PBMC (n = 6) were stimulated with HIV peptides in the presence of anti-CTLA4 (or isotype control), then stained with anti-IFN-γ FITC, anti-TGF-β PE, anti-IL-10 APC, anti-CD3 AmCyan, anti-CD4 PerCP CY5.5, anti-CD8 PE CY7, and analyzed by flow cytomerty. Samples were first gated on the CD3+/CD8+ lymphocyte population then the percent of TGF-β, IL-10, and IFN-γ positive cells were determined. Results were expressed as percent of HIV-specific CD8+ T cells expressing TGF-β, IL-10, or IFN-γ after subtraction of the back ground. (A) Representative plots of HIV-specific CD8+ T cells expressing TGF-β, IL-10, or IFN-γ in the presence or absence of anti-CTLA-4. (B-D) Dashed line represents the cutoff for significant TGF-β (B), IL-10 (C), and IFN-γ (D) expression. Percentages in between brackets are median values. The two dots joined by a line represent the values obtained from the same individual and analysis was performed by paired t-test.

Figure 4. HIV-specific TGF-β and IL-10 positive CD8+ T cells are CTLA-4 negative.

PBMC were stimulated with HIV peptides then stained with anti-TGF-β PE (or IL-10 PE), anti-CD3 AmCyan, anti-CD4 PerCP Cy5.5, anti-CD8 PE Cy7, anti-CTLA-4 APC, and analyzed by flow cytometry. Gating on the CTLA-4 positive cells was performed using the fluorescence-minus-one (FMO) control for CTLA-4. (A) Representative plots of samples that were first gated on the CD3+/CD4+ and CD3+/CD8+ lymphocyte population and then the percentages of CTLA-4 positive cells were determined. (B) Representative plots of samples that were first gated on the CD3+/CD8+ lymphocyte population and then the percent of TGF-β and IL-10 positive cells that express CTLA-4 was determined after subtraction of the back ground values.
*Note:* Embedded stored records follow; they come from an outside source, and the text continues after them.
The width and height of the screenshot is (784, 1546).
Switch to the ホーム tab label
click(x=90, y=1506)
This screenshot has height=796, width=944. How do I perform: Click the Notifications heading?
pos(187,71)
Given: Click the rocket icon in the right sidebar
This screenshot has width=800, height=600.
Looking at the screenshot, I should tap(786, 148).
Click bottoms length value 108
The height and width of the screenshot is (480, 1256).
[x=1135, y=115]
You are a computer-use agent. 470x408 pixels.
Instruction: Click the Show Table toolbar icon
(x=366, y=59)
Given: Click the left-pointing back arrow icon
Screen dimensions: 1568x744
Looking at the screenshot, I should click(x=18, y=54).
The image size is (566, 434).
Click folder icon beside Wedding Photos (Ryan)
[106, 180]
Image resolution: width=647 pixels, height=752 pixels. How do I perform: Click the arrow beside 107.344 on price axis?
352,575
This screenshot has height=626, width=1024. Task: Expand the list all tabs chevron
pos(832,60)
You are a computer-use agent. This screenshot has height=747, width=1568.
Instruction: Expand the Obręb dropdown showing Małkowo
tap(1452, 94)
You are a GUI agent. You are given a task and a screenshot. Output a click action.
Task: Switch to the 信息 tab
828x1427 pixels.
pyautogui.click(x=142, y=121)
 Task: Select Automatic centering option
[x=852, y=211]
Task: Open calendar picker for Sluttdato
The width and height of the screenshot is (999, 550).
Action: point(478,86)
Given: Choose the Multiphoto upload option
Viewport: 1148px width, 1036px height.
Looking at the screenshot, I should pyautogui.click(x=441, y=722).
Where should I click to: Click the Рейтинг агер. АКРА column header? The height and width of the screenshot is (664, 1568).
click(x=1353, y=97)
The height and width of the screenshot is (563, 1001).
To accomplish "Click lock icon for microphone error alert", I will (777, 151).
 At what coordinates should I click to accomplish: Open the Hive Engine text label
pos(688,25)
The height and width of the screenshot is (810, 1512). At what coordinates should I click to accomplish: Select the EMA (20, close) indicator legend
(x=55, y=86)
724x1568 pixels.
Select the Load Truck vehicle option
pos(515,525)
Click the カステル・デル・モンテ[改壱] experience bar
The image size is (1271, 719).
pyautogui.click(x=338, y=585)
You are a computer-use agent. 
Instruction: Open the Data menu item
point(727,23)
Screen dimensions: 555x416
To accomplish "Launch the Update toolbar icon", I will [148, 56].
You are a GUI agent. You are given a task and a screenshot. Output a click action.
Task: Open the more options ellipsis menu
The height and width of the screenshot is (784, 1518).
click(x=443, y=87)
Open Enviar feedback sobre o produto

The values marked with an asterisk represent the fraction of TGF-β (or IL-10) positive cells that express CTLA-4 over the total number of TGF-β (or IL-10) positive cells (equivalent to 100%). Plots are from three independent experiments yielding similar results.

Figure 5. Removal of CD4+ T cells abrogates the effects of CTLA-4 blockade on HIV-specific CD8+ T Cells.

PBMC (or CD4 negative PBMC) were stimulated with HIV peptides in the presence of anti-CTLA4 (or isotype control), then stained with anti-IFN-γ FITC, anti-TGF-β PE, IL-10 APC, anti-CD3 Am Cyan, anti-CD4 PerCP CY5.5, anti-CD8 PE CY7, and analyzed by flow cytomerty. Samples were first gated on the CD3+/CD8+ lymphocyte population then the percent of TGF-β, IL-10, and IFN-γ positive cells were determined. Results were expressed as percent of HIV-specific CD8+ T cells expressing TGF-β, IL-10, or IFN-γ after subtraction of the back ground. Representative plots of (A) Gag and (B) Nef-specific CD8+ T cells expressing TGF-β, IL-10, or IFN-γ in the presence or absence of anti-CTLA-4. Data plots shown are representative of three volunteers examined in three independent experiments yielding similar results.